- Forcing descriptions, long and lengthy ones that begin to bunch around each other like stockings around an old lady’s ankles.
- Inserting flowery language. Playing dress up with words. This especially falls flat when we’re not even sure of the meaning of the word, but we use it anyway because it “sounds so nice.”
“Remember the basic rule of vocabulary is use the first word that comes to your mind, if it is appropriate and colorful.” ~ Stephen King
- Writing about something we know nothing about without conducting research.
- Trying too hard to emulate a well-known author. I’ll stay and UBU sit on this one for a bit. The dog in the picture is studying the art of talking, clearly unable to read or talk. Can he give it his best bark? Sure. Will it ever sound like anything other than a dog’s bark? Not likely. So what does the dog need to do? The pup needs to bark like he’s never barked before. He needs to take ownership of his own vocal cords and give it his strongest bark.

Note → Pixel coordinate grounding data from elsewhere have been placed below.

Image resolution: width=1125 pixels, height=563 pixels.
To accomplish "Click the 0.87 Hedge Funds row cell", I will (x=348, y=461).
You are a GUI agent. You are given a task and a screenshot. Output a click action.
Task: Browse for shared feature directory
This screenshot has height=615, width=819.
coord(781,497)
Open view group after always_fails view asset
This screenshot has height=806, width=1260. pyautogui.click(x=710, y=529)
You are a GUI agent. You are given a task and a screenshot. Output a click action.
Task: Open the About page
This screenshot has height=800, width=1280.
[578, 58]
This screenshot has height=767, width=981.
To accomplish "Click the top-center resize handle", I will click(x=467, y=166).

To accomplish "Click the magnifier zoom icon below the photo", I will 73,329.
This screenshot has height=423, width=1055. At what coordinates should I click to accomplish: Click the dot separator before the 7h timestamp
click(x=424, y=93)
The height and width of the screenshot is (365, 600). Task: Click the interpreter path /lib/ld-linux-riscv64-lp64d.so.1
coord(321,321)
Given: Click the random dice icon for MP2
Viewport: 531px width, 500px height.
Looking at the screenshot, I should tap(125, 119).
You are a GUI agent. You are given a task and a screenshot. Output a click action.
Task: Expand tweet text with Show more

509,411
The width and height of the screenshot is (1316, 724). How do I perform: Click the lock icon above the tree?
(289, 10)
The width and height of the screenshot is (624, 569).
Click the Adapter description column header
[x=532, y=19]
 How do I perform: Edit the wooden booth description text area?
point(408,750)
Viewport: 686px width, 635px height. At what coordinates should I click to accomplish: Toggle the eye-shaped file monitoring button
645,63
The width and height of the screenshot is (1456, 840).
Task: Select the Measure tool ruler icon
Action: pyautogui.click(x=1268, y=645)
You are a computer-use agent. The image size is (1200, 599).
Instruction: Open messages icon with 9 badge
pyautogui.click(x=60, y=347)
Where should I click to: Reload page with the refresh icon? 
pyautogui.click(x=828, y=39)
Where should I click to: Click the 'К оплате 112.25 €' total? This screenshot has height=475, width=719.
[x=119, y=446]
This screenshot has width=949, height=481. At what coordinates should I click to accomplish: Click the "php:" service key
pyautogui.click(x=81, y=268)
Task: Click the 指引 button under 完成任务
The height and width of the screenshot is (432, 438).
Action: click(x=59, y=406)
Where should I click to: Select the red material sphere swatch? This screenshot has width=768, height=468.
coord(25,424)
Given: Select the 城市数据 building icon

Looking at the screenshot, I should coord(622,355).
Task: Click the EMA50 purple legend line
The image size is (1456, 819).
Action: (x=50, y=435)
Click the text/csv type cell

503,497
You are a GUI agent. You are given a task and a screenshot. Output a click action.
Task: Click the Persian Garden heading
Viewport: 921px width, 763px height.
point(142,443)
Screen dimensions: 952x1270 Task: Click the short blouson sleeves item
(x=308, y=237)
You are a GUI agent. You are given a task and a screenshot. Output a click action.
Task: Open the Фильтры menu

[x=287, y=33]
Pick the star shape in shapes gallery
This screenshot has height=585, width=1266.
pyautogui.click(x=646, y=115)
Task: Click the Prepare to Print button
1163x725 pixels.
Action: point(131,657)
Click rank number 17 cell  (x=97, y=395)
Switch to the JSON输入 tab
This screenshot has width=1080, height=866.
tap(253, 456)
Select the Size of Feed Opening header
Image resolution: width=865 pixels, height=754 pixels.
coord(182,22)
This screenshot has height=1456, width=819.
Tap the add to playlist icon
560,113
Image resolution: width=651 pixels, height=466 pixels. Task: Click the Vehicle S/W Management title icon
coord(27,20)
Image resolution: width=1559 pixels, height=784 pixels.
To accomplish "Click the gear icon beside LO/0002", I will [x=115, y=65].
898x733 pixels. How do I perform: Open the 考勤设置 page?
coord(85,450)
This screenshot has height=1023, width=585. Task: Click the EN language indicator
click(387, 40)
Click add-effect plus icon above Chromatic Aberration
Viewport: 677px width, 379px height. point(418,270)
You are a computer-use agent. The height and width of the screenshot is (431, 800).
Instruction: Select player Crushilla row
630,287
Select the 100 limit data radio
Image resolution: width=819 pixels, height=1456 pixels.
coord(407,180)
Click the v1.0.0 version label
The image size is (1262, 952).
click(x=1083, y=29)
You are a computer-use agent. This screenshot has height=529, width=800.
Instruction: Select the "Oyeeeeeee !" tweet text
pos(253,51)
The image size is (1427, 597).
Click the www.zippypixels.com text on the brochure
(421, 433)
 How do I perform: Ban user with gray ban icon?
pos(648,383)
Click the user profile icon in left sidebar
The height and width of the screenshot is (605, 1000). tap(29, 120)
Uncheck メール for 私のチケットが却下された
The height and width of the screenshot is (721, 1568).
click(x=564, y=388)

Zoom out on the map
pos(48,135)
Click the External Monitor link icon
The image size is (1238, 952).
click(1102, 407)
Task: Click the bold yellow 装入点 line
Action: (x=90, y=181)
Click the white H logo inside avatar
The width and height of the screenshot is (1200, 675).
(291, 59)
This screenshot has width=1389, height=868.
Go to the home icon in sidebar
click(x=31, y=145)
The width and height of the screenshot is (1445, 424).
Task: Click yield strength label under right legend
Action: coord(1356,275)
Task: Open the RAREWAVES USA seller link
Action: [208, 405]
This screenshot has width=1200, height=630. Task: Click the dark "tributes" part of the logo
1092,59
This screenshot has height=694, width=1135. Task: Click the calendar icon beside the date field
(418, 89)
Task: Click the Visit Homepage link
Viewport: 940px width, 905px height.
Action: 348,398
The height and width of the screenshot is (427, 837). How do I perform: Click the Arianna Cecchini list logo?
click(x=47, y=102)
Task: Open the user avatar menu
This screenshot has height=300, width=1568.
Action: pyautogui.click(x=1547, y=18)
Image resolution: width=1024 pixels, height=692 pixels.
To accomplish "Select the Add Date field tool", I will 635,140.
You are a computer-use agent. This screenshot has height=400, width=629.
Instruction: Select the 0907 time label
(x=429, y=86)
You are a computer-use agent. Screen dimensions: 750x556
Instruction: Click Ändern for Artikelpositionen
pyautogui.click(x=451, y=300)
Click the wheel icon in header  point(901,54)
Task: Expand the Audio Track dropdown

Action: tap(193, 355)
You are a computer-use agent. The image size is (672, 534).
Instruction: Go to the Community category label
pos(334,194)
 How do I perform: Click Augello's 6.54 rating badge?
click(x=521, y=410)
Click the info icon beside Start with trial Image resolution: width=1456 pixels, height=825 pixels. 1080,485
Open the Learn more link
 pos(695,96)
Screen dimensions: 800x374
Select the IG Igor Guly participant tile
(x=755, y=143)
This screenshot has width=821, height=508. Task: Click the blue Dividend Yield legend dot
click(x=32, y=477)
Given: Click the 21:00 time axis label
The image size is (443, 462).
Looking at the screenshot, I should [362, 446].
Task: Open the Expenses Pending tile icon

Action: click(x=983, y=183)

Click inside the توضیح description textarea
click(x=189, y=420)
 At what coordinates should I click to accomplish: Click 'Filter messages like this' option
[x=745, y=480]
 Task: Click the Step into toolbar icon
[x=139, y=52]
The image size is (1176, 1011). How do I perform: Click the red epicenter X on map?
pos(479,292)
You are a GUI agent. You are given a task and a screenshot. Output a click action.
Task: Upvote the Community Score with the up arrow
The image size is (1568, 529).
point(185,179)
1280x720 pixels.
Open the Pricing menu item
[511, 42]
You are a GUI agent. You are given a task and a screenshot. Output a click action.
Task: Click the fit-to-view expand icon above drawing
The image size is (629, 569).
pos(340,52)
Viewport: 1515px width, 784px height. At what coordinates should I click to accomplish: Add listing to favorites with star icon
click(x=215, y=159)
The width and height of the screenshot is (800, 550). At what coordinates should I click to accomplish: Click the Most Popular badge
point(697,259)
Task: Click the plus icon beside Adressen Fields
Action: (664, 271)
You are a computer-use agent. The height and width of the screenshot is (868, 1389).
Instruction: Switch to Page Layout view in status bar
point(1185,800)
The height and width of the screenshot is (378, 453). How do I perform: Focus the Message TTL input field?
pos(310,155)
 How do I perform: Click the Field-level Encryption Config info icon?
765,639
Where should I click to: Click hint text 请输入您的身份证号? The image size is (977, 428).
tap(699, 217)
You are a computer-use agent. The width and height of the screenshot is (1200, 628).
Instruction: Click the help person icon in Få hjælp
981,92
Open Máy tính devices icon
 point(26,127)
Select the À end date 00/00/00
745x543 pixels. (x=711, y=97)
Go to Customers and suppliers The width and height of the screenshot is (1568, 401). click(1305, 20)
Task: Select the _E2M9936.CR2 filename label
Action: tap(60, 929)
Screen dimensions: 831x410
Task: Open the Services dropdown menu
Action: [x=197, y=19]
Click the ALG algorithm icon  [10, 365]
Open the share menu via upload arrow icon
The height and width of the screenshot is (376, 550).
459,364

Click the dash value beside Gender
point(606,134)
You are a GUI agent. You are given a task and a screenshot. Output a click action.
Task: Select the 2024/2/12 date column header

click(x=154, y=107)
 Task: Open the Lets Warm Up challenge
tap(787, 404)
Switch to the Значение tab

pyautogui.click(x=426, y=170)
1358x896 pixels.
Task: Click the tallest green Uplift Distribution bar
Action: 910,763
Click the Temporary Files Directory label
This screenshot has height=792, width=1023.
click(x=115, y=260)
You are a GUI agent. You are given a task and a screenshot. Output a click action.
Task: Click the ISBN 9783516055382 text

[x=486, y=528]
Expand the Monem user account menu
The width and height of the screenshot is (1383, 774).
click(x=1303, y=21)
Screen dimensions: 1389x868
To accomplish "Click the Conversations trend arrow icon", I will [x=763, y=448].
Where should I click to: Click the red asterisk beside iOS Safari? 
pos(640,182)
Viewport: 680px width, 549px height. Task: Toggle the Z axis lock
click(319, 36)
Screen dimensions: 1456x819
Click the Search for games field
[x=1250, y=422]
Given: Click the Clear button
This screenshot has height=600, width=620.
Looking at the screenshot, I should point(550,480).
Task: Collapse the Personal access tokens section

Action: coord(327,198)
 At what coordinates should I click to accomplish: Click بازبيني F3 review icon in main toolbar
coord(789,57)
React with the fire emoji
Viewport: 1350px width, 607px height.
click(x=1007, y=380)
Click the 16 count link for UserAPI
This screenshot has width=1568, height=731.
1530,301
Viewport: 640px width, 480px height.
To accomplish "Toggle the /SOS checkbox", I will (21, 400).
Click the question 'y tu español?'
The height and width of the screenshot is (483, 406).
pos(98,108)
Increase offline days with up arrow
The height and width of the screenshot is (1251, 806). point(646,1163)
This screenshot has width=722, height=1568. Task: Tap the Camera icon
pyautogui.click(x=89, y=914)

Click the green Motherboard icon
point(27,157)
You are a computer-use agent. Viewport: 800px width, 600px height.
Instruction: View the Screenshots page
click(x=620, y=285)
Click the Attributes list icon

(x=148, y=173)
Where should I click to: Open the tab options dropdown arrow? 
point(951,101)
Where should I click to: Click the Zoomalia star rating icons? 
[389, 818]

We need to play with our own voice, bat it around a little, and risk things that don’t work in order to find pure sentences that shine. Our voice is one of the deciding factors whether someone will purchase our second, third and fourth book. As you can tell, I’m big on voice, but I’m particularly big on authors discovering and developing their own voice.
Hope you enjoyed the list. Can you think of other things writers do that essentially equates to barking up the wrong tree?